Republican leaders have threatened to take action against Omar over a number of controversial statements she's made since she came to Capitol Hill four years ago. A prominent progressive in Congress, Omar, who is Muslim, has been a fierce critic of Israel's treatment of Palestinians and routinely questions U.S. aid to the Middle East ally.
"This debate today is about who gets to be an American," Omar said on the House floor Thursday. "I am an American. An American who was sent here by her constituents to represent them in Congress."
- Rachel Looker
Rep. Ilhan Omar ousted from committee: GOP removes Rep. Omar from Foreign Relations Committee, citing her comments on Israel
Arkansas Gov. Sarah Huckabee Sanders, former Trump aide, to deliver rebuttal to Joe Biden's SOTU address
Republicans have tapped Arkansas Gov. Sarah Huckabee Sanders to give their response to President Joe Biden’s upcoming State of the Union Address Tuesday.
House Speaker Kevin McCarthy made the announcement on Twitter praising Sanders and urging everyone, including Biden, to watch.
Saying she was “grateful for this opportunity” the 40-year-old governor said Thursday there is a “new generation of leaders ready to defend our freedom against the radical left and expand access to quality education, jobs, and opportunity for all.”
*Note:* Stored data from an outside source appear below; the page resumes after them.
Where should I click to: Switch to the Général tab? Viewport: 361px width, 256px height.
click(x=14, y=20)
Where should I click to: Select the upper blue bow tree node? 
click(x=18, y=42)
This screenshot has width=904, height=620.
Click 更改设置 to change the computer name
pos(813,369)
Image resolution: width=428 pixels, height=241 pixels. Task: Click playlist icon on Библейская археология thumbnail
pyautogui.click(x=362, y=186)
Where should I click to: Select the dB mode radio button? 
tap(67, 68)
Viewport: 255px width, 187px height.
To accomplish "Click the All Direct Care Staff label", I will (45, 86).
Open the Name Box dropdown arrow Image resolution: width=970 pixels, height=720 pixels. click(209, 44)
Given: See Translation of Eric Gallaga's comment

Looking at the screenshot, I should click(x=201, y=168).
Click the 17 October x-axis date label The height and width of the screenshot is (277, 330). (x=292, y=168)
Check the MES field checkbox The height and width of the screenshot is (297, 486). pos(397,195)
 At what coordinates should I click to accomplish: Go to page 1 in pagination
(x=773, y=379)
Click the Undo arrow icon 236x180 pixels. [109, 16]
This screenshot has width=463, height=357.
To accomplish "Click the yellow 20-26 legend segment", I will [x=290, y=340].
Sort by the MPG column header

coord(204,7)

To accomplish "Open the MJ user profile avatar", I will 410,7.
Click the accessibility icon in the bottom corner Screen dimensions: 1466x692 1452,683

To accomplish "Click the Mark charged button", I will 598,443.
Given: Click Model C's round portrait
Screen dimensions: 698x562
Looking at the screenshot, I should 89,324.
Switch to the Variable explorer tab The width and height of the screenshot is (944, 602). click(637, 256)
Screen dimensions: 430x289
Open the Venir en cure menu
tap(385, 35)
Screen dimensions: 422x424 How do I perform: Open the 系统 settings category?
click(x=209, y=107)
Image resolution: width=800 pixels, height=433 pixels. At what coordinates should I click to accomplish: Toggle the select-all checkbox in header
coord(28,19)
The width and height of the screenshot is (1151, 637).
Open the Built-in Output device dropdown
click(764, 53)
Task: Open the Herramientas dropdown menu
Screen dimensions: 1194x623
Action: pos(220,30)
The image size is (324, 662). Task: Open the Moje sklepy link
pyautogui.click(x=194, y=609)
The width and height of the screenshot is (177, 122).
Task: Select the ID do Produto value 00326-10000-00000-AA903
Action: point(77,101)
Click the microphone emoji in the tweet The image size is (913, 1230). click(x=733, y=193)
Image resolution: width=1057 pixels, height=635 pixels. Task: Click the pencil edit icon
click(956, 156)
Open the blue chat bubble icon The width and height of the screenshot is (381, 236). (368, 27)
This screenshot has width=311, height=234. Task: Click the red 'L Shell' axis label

Sanders, who previously served as White House press secretary under former President Donald Trump, coasted to victory last November to become Arkansas' first woman and youngest governor.
– Phillip M. Bailey
FBI expected to search Pence locations for govt records
Federal authorities and representatives of Mike Pence have been discussing a voluntary search of the former vice president’s Indiana home and a Washington, D.C., office for additional classified records, according to media reports.
The anticipated action comes after the FBI searched President Joe Biden’s Delaware vacation home Wednesday, the third Biden location where authorities have sought additional government records.
No classified documents were recovered at Biden’s Rehoboth Beach residence, but the FBI took some handwritten notes dating to his time as vice president.
Plans for a Pence-related search, first reported Thursday by the Wall Street Journal, follow the discovery last month of a small number of documents bearing classified markings at the former vice president’s Indiana home. CNN also reported that authorities are expected to search a Washington office linked to Pence.
The Justice Department and a Pence spokesperson declined comment Thursday.
- Kevin Johnson
House GOP launches another investigation
The House Judiciary Committee is deepening its investigation of political bias with a new focus on Charles McGonigal, a former FBI special agent who pleaded not guilty last week to charges of money laundering and violating U.S. sanctions in connection to a Russian oligarch.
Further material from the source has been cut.